My studies of the O.T., Intertestamental period, and N.T. period also gave me pause for thought.
In the end, I wondered about Jesusʼ atonement, and how Jesus and Paul could speak so plainly about a real Adam, when I had gotten to the point where I doubted there was an Adam and an Eve. I even began doubting that Jesus was “God” and that “God” had to sacrifice “God” to “God” in order to make atonement for the mythical failure of my distant ancestor from abstaining from a piece of fruit. My studies of cosmology also interfered further with my ability to maintain my former beliefs…
For, “So long as people believed, as St. Paul himself did, in one week of creation and a past of 4,000 years—so long as people thought the stars were satellites of the earth and that animals were there to serve man—there was no difficulty in believing that a single man could have ruined everything, and that another man had saved everything.” [Pierre Teilhard de Chardin, “Fall, Redemption, and Geocentrism,” Christianity and Evolution]

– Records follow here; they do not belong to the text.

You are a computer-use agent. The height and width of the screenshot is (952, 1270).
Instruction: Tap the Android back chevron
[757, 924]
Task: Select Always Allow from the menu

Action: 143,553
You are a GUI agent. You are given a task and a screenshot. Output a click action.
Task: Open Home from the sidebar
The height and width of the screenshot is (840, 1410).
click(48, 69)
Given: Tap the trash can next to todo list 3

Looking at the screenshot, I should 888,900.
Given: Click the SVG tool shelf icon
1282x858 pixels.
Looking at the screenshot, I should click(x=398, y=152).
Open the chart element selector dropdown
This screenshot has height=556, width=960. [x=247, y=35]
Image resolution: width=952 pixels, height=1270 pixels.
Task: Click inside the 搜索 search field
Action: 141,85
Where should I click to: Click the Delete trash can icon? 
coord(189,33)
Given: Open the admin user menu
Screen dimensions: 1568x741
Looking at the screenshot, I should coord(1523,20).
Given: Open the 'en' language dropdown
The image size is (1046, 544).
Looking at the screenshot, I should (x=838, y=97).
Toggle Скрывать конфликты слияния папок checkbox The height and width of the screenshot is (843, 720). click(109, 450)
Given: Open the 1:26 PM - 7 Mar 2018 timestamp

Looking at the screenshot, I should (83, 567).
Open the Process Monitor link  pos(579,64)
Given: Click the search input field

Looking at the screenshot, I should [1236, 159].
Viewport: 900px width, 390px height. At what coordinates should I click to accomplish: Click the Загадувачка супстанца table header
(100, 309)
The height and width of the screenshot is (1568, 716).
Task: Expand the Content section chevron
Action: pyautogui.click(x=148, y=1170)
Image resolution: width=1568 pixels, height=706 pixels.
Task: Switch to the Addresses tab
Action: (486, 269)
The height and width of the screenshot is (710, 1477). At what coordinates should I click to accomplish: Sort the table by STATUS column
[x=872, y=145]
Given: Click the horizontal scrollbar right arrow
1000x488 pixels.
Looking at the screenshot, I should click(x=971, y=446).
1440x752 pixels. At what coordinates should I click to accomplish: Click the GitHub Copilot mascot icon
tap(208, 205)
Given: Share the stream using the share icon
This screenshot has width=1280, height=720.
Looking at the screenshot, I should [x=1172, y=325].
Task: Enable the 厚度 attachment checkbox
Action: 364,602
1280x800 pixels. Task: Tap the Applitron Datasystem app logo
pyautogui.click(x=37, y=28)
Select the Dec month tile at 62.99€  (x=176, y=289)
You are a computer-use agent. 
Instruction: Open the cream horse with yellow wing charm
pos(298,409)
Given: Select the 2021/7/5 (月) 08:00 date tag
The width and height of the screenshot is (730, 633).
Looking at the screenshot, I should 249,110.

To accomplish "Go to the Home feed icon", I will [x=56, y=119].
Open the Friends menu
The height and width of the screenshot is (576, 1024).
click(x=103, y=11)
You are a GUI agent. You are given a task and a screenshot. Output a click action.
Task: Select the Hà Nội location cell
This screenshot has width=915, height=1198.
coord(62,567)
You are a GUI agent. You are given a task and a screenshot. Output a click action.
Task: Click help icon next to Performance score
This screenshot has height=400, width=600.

Other doubts also began occuring to me. The Old Testament taught, “The life is in the blood.” But science teaches today that if the “life” of an intelligent organism can be said to reside in a particular organ, that organ is the brain and nervous system, not the blood. The blood merely carries oxygen and nutrients to the brain. The brain guides the body and is far more intimately connected to each personʼs “life or soul” than the “blood” is.
Even people with less than a high school education today recognize the priority of the brain over the blood, so much so in fact, that in the movie, Hannibal (about a cannibalistic serial killer), the thought of slicing out tiny parts of a personʼs brain, cooking them in a pan, and serving the pieces to that person to eat has become in the publicʼs mind a more disturbing image than, say, serving a person a glass of their own blood to drink, which appears relatively tame in comparison. Because we know that a personʼs brain doesnʼt grow back like their blood, and we know that each personʼs “life/consciousness,” resides in the most valuable organ of all, the brain. Some people even opt to freeze their heads in liquid nitrogen after they die in hopes of one day being revived (with the help of nano-bots).
There also seems to have been a reduction in the number of sermons that focus on being “covered by the blood,” or “saved by the blood.” Today the phrase, “saved by blood” means receiving a blood transfusion, which does not change a personʼs brain/soul. Even the phrase, “Jesus shed his blood for you,” simply brings to mind the image of someoneʼs blood dripping onto the ground, not doing much for anyone at all.
I prefer a more “brain intensive” religion today, not one soaked in bloody metaphors mixed with magic.
And donʼt Christians wonder why killing Godʼs son was not the greatest sin of all? Or wonder how we could be forgiven for that sin, except by killing another savior whose blood must be shed to “atone” for the sin of killing the first one? And so forth and so on? At some point direct forgiveness, not based on a bloody sacrifice, has to intervene to break the endless loop.
Even Jesus taught that Godʼs forgiveness did not depend on a bloody sacrifice, but instead taught everyone to pray “in this way. Our Father. Forgive us our sins, as we forgive those who sin against us.” In other words, direct forgiveness.
I also grew to recognize the difference between having beliefs and having faith. Having beliefs is like clinging to a particular rock that is sticking out of an infinite sea, but having faith is letting go and learning to swim in that infinite sea. That is the kind of faith I now have.
Ed
Additional Questions About The Atonement
A Rochester filmgoer (after seeing the bloody religious epic, The Passion) was quoted as saying, “It was heartbreaking to know that I had put Jesus there on the cross, it wasnʼt the Jews and it wasnʼt the Romans, it was me and what I did.It was all of us, and that is why he had to die; for us.”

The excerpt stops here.